Search code examples
cassandracassandra-2.0clustered-indexnosql

Cassandra - alternate way for clustering key with ORDER BY and UPDATE


My schema is :

CREATE TABLE friends (
     userId timeuuid,
     friendId timeuuid,
     status varchar, 
     ts timeuuid,   
     PRIMARY KEY (userId,friendId)
);

CREATE TABLE friends_by_status (
    userId timeuuid,
    friendId timeuuid,
    status varchar, 
    ts timeuuid,   
    PRIMARY KEY ((userId,status), ts)
)with clustering order by (ts desc);

Here, whenever a friend-request is made, I'll insert record in both tables. When I want to check one to one status of users, i'll use this query:

SELECT status FROM friends WHERE userId=xxx AND friendId=xxx;

When I need to query all the records with pending status, i'll use :

SELECT * FROM friends_by_status WHERE userId=xxx AND status='pending';

But, when there is a status change, I can update the 'status' and 'ts' in the 'friends' table, but not in the 'friends_by_status' table as both are part of PRIMARY KEY.

You could see that even if I denormalise it, I definitely need to update 'status' and 'ts' in 'friends_by_status' table to maintain consistency.

Only way I can maintain consistency is to delete the record and insert again.
But frequent delete is also not recommended in cassandra model. As said in Cassaandra Spottify summit.

I find this as the biggest limitation in Cassandra.

Is there any other way to sort this issue.

Any solution is appreciated.


Solution

  • I don't know how soon you need to deploy this, but in Cassandra 3.0 you could handle this with a materialized view. Your friends table would be the base table, and the friends_by_status would be a view of the base table.
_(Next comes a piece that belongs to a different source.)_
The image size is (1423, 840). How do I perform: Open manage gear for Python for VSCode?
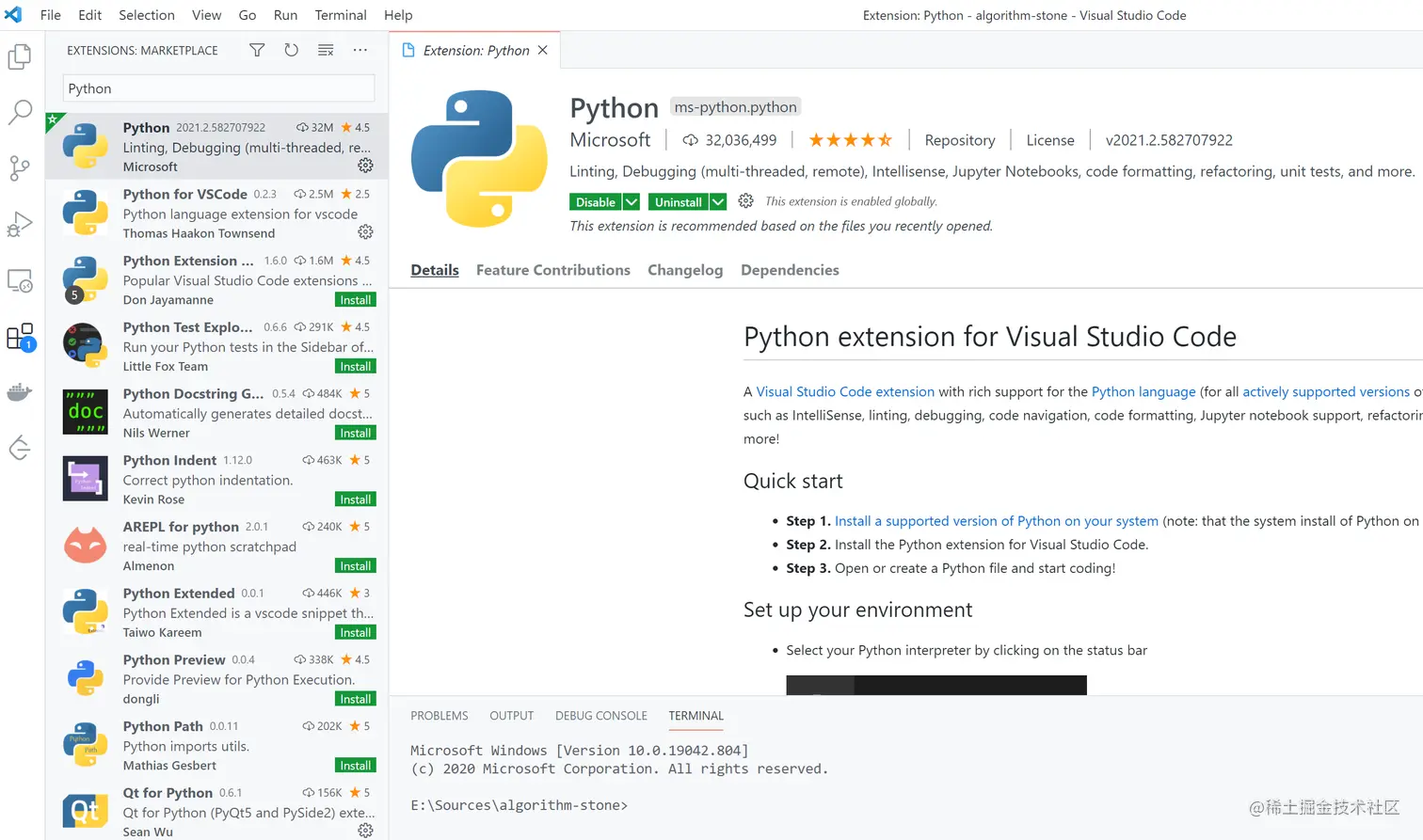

Cassandra would take care updating the view when you changed the base table.

    For example:

    CREATE TABLE friends ( userid int, friendid int, status varchar, ts timeuuid, PRIMARY KEY (userId,friendId) );
    CREATE MATERIALIZED VIEW friends_by_status AS
        SELECT userId from friends WHERE userID IS NOT NULL AND friendId IS NOT NULL AND status IS NOT NULL AND ts IS NOT NULL
        PRIMARY KEY ((userId,status), friendID);
    
    INSERT INTO friends (userid, friendid, status, ts) VALUES (1, 500, 'pending', now());
    INSERT INTO friends (userid, friendid, status, ts) VALUES (1, 501, 'accepted', now());
    INSERT INTO friends (userid, friendid, status, ts) VALUES (1, 502, 'pending', now());
    SELECT * FROM friends;                
    
     userid | friendid | status   | ts
    --------+----------+----------+--------------------------------------
          1 |      500 |  pending | a02f7fe0-49f9-11e5-9e3c-ab179e6a6326
          1 |      501 | accepted | a6c80980-49f9-11e5-9e3c-ab179e6a6326
          1 |      502 |  pending | add10830-49f9-11e5-9e3c-ab179e6a6326
    

    So now in the view you can select rows by the status:

    SELECT * FROM friends_by_status WHERE userid=1 AND status='pending';
    
     userid | status  | friendid
    --------+---------+----------
          1 | pending |      500
          1 | pending |      502
    
    (2 rows)
    

    And then when you update the status in the base table, it automatically updates in the view:

    UPDATE friends SET status='pending' WHERE userid=1 AND friendid=501;
    SELECT * FROM friends_by_status WHERE userid=1 AND status='pending';
    
     userid | status  | friendid
    --------+---------+----------
          1 | pending |      500
          1 | pending |      501
          1 | pending |      502
    
    (3 rows)
    

    But note that in the view you couldn't have ts as part of the key, since you can only add one non-key field from the base table as part of the key in the view, which in your case would be adding 'status' to the key.

    I think the first beta release for 3.0 is coming out tomorrow if you want to try this out.